> _Pixel coordinate grounding data_:

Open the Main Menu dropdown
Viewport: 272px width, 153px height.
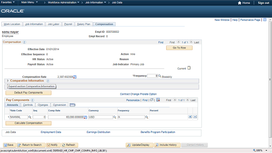click(29, 3)

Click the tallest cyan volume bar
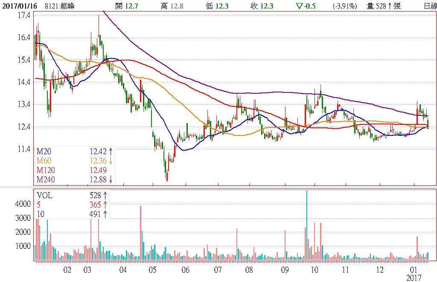307,226
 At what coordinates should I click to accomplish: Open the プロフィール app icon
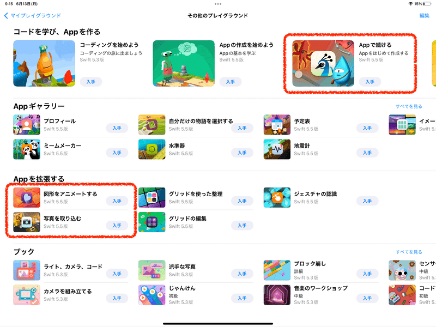(x=27, y=125)
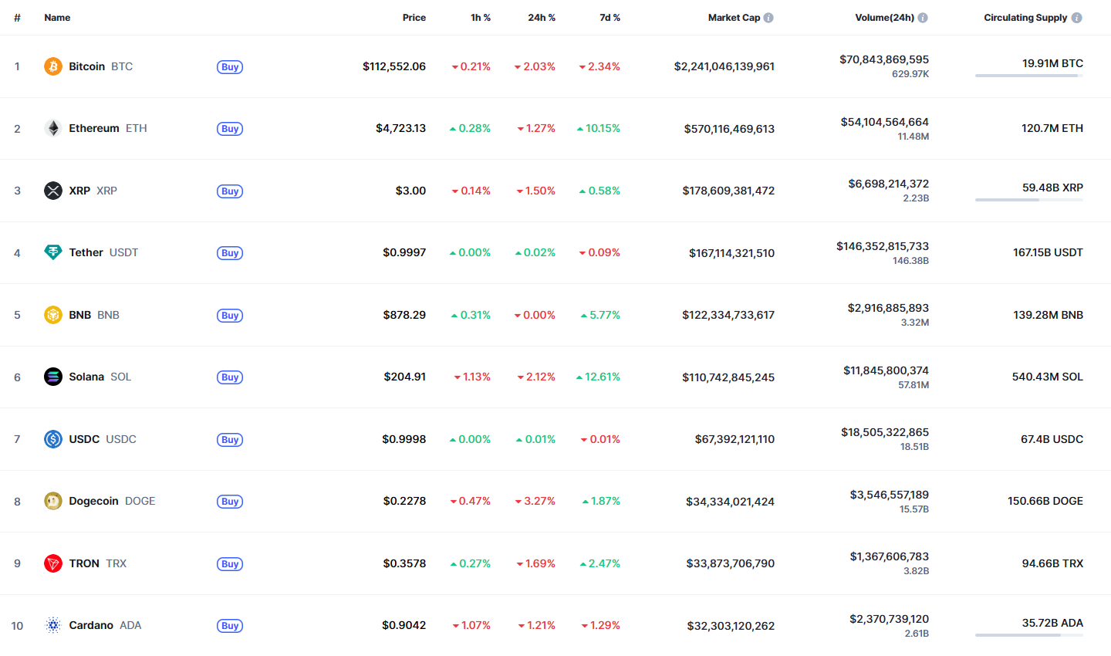
Task: Click Buy button next to Solana
Action: click(230, 377)
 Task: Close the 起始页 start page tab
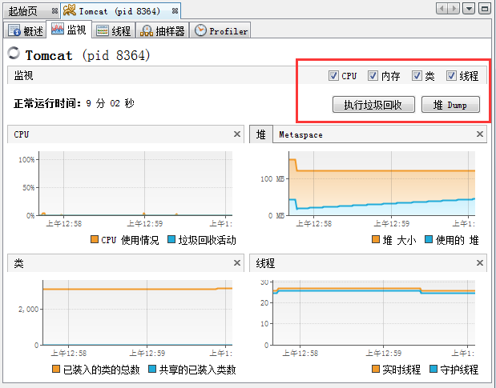coord(54,10)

> _Problem to solve_: Exclude the pictures and write out exactly the lines from the one holding "Click the tallest cyan volume bar" through the end of the entries, inclusive, and only those.

> _Task solution_:
Click the tallest cyan volume bar
307,226
 At what coordinates should I click to accomplish: Open the プロフィール app icon
(x=27, y=125)
Task: Click Buy button next to Solana
Action: click(230, 377)
 Task: Close the 起始页 start page tab
coord(54,10)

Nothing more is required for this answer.